To be more precise, I would like to be able to do the following efficiently:
- There are a large set of M users (M not known in advance).
- There are a large set of N items.
- We want users to examine items, one user/item at a time, which produces a stored result (in a normal database.)
- Each time a user arrives, we want to assign to that user the item with the least number of existing results that the user has not already seen before. This produces an approximate round-robin assignment of the items over all arriving users, when we just care about getting all items looked at approximately the same number of times.
The above happens in a parallelized fashion. When M and N are large, Redis accomplishes the above much more efficiently than SQL queries. Is there some way to do this using an embeddable Java library that is a bit more lightweight than starting a Redis server?
I recognize that it's possible to write a pile of code using Java's concurrency libraries that would roughly approximate this (and to some extent, I have done that), but that's not exactly what I'm looking for here.
Have a look at project voldemort . It's an distributed key-value store created by Linked-In, and it supports the ability to be embedded.
In the quick start guide is a small example of running the server embedded vs. stand-alone.
VoldemortConfig config = VoldemortConfig.loadFromEnvironmentVariable();
VoldemortServer server = new VoldemortServer(config);
server.start();
I don't know much about Redis, so I can't compare them feature to feature. In the project we used Voldemort, we used it's readonly backing store with great results. It allowed us to "precompile" a bi-daily database in our processing data-center and "ship it" out to edge data-centers. That way each edge data-center had a local copy of it's dataset.
EDIT: After rereading your question, I wanted to add Gauva's Table -- This Table DataStructure may also be something your looking for and is simlar to what you get with many no-sql databases.

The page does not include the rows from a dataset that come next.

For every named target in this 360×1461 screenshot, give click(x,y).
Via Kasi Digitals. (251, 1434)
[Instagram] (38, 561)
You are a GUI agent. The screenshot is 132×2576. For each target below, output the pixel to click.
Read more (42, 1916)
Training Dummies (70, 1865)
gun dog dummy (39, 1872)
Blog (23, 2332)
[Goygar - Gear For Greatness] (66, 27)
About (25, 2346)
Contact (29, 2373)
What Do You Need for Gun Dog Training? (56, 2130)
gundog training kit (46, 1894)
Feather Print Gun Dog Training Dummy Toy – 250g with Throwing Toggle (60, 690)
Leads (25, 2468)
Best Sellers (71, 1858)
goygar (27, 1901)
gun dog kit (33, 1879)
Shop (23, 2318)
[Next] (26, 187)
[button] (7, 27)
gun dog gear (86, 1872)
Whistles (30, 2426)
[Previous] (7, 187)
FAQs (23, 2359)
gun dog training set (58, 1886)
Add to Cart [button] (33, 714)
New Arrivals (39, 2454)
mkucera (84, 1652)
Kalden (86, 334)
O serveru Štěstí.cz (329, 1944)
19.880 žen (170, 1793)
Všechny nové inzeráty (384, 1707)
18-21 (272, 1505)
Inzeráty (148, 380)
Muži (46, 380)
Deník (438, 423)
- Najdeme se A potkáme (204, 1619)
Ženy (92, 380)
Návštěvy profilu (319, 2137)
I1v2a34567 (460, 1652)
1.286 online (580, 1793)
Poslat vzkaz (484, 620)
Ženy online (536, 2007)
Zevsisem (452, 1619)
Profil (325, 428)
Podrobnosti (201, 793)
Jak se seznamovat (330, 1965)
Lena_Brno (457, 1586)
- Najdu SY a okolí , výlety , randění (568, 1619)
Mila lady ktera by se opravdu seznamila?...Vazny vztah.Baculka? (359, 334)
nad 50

Hazelcast provides a number of distributed data structure implementations which can be used as a pure Java alternative to Redis' services. You could then ship a single "jar" with all required dependencies to run your application. You may have to adjust for the slightly different primitives relative to Redis in your own application.
Commercial solutions in this space include Teracotta's Enterprise Ehcache and Oracle Coherence.
Take a look at lmdb (Lightning Memory Database), because I needed exactly the same thing. I deploy a dropwizard application into a container, and adding redis or another external dependancy is painful. This seems to perform well, has good activity. fyi, though, i have not yet used this in production.
https://github.com/lmdbjava/lmdbjava
Google's Guava Library provides friendly versions of the same (and more) Set operators that redis provides.
https://code.google.com/p/guava-libraries/wiki/CollectionUtilitiesExplained
e.g.
Guava Redis
Sets.intersection(a,b) sinter a b
a.count() scard a
Sets.difference(a,b) sdiff a b
Sets.union(a,b) sunion a b
Multisets are a reasonably straightforward proxy for redis sorted-sets as well.